You can also practice transitions moving from harder to easier things. Maybe you know you struggle with moving to a new task, so you set aside an afternoon during which you’ll only spend an hour per task and you order them from least pleasant to most pleasant. The more you practice the easier it will be.

The last organizational tactic I’d recommend is creating routines. A note about routines: it’s easy to become overly dependent on them to the point that we don’t have any flexibility. I try to practice doing something differently every few weeks, or always having a plan B in my pocket just in case things don’t go as planned. However creating routines and patterns in an intentional way means you don’t have to think and plan each step of your day every time you want to do it. It also means that the transitions become easier because you’re used to them and you always know what’s coming next.

I try to have a few different “scripts” or routines that I can run during the day, then I can build a complete schedule out of those blocks. For example, I have a morning routine at work, I have a cleaning routine, I have a routine for when I’m working out after work, I have a routine for doing freelance work. In any given day I might put those together in a different order, but instead of having to transition between ten or twenty different tasks I only have to transition between three or four preset routines.

So once you’ve set yourself up for success, you still need to actually do the transition! One of the things that I often feel during transitions is anxiety, so I strongly recommend taking a look back at the emotion regulation strategies and thinking about what you could employ to decrease anxiety, frustration, confusion, or anger. It can help to have an object, food, or person nearby that helps keep you calm or makes you feel good, and you may even want to incorporate a reward of some kind into the next activity (when I had to transition to practicing piano as a child I’d get a handful of chocolate chips to eat while I practiced).

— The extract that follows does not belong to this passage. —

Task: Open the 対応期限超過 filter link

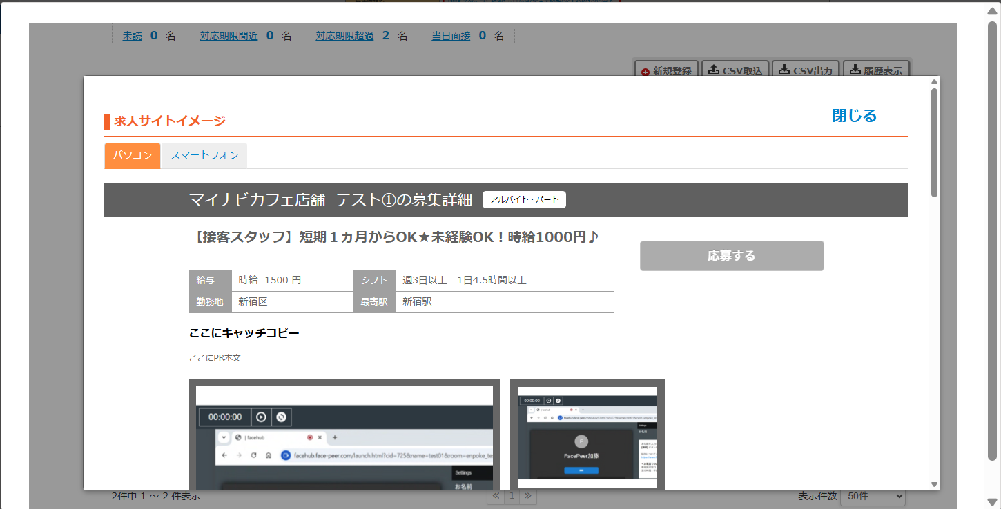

I also like to create external reminders that pull me in to the next task, whether that’s setting up a particular area to get me started on the next thing (when I go to stretch in the evenings part of my transition is to pull out a yoga mat and put on Youtube. Those environmental cues get me ready to start), or simply having all the elements you need to do the task readily available (instead of waiting until I need to work on my iPad, I keep it near my bed or in my bag so that I can get to it quickly).

Just as it’s helpful to have a concrete way to end a task, it can also be helpful to start the same way each time. Whether that’s having a cup of coffee when you sit down to write or putting on your running shoes when you work out, if you have one consistent element that will help cue you in, it makes life easier. If you can’t have that, I sometimes like to create something: perhaps play a particular song when I start opening my e-mails or take five minutes to set up my planner before I begin my work each day. It might be as simple as closing your eyes, changing your seating position, and paying attention to your breath for thirty seconds. Any way that you can cue your body that it’s time to start something is helpful.

And of course, all of the strategies we covered in the initiation section are also great tools. Good luck transitioners!